**TASK INPUT**

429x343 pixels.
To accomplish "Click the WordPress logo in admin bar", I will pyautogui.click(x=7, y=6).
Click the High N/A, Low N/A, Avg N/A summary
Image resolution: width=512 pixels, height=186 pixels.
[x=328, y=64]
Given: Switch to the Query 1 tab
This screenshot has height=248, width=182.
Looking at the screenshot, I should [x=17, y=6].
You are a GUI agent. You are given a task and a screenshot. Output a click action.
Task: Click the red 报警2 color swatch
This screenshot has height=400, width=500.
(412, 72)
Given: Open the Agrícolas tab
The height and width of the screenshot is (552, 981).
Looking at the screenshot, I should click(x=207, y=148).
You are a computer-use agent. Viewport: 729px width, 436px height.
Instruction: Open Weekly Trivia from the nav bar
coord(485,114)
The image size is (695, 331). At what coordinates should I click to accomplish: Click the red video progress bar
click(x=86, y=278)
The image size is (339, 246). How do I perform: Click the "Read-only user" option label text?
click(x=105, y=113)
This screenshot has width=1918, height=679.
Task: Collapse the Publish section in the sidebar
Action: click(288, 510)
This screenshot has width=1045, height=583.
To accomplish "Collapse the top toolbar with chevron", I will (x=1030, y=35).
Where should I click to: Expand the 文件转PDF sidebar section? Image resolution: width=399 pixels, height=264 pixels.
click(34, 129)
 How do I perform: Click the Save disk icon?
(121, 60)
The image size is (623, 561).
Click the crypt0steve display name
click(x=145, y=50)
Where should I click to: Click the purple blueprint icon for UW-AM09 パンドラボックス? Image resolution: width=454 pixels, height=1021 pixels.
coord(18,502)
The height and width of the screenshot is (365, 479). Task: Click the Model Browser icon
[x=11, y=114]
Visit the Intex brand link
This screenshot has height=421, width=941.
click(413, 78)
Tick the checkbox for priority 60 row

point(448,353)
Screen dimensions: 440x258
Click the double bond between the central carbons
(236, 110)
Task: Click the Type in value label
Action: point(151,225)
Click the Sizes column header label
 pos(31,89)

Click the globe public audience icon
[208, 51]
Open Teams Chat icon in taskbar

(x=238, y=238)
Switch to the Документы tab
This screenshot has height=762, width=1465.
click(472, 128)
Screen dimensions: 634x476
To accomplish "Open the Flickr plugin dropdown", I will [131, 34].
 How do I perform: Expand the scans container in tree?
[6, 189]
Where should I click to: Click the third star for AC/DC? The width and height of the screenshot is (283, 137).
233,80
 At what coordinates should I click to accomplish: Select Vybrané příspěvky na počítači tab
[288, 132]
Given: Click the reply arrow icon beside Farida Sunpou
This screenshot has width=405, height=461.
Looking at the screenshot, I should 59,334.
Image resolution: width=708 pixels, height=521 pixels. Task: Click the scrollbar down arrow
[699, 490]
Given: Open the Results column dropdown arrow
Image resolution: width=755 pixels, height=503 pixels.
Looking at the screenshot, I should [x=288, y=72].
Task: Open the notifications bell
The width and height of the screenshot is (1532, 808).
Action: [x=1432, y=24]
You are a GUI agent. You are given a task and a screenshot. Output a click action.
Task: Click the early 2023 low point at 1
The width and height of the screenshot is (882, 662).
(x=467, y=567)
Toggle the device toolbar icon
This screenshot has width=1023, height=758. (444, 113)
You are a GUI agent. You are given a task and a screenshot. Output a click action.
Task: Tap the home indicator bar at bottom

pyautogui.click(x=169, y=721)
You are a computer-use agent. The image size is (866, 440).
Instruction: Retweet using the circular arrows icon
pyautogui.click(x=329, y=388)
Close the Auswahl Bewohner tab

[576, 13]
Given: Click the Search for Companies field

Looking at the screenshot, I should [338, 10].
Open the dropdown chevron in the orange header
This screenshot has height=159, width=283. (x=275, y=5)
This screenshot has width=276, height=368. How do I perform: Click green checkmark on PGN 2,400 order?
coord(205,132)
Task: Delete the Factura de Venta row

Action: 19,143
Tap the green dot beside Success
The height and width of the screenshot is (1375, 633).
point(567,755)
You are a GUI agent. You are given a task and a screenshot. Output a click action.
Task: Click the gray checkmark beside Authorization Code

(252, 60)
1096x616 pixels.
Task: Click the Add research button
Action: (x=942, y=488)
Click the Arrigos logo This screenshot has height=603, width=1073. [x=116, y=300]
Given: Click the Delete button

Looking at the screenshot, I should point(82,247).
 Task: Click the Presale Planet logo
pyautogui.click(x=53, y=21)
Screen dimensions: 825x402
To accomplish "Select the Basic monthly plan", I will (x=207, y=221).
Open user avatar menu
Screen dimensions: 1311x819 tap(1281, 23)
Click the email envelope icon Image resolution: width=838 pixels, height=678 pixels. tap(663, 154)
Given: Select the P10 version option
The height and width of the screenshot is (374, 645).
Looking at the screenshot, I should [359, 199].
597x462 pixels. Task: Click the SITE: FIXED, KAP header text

**YOUR INSTRUCTIONS**
How many lines in the records hold the string "computer"? Reply with the number alone.

**ANSWER TO THIS EXERCISE**
2